06 Pearl Forte R14

Post date: Jan 28, 2016 12:25:34 PM

今回はパールの14Kライザー付きの頭部管です。

Forte というタイプで Ag 970 ということです。

現在の頭部管で少し悩んでいる点があり、ご相談のためメール致します。

昨年中古で手に入れたフルートで若干頭部管が息が入りやすすぎると感じて悩んだものの本体の指回りや音の繋がりが気に入り、頭部管の追加購入も視野に入れ購入しました。

吹いてみるとダイナミクスの変化のつけやすさや音量といった点は気に入っていますが音程と音のまとまり、高音のコントロールで少し悩んでおり、当初思った通り頭部管自体を変更するか迷っています。

今まで吹いていた頭部管が割と息の入りにくいものだったようなので、慣れや吹きかたの問題かとも思ったりするのですが一度見ていただくことは可能でしょうか。

第2オクターブG G#、第3オクターブDが若干低く感じる。

調整できない範囲ではないのですが、その音を調整することでその他の音の上ずりが気になる。第3オクターブEs Eなど。

絞り込みが多く、カットも大きいためか、少し息が入りやすすぎて音が散らばったように感じる。また高音が直線的に感じる。まとまりのある音、柔らかい音にになったらいいなと感じる。

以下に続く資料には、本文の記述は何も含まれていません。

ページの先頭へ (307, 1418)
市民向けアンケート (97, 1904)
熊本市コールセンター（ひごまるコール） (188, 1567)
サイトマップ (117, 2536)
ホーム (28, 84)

カットが大きいのでこれは仕方がないのかもしれませんが。

という内容でした。

送って頂いた楽器を吹いてみると、正にご指摘通りの状態でした。

最初に音を出した瞬間、リードが振動しているような(雑音に近い)強い倍音を感じました。

鳴りは良いのですが、音程のコントロールは非常に難しく、中音 G A 及びその上の D はかなり低く感じます。

問題のある頭部管に現れる症状です。

中の状態はパウエルの様な粗いキズ等は無いのですが、形状の曲がりが気になる状態です。

アンダーカットが左右対称に斜めに曲がっていることは良くあるのですが、これは故意にそうなっているのか完全に同方向にセンターがずれています。

アンダーカットが片方に寄って相当大きく取られているので、これを綺麗に整えるのはかなり大変そうです。

この画像を見る限りでは上の画像と殆ど違いが判らない状態ですが・・・

何とか形を整えて仕上げ吹いてみました。

元の状態の問題点は殆ど改善出来ました。

ただもう少し音のまとまりや柔らかさを出せないか試してみました。

前にも何度か触れたことがありますが、このリッププレートも前のエッジから折れ込んだ様な独特な形状になっています。

その辺りに少し手を加えることで多少狙いには近づきました。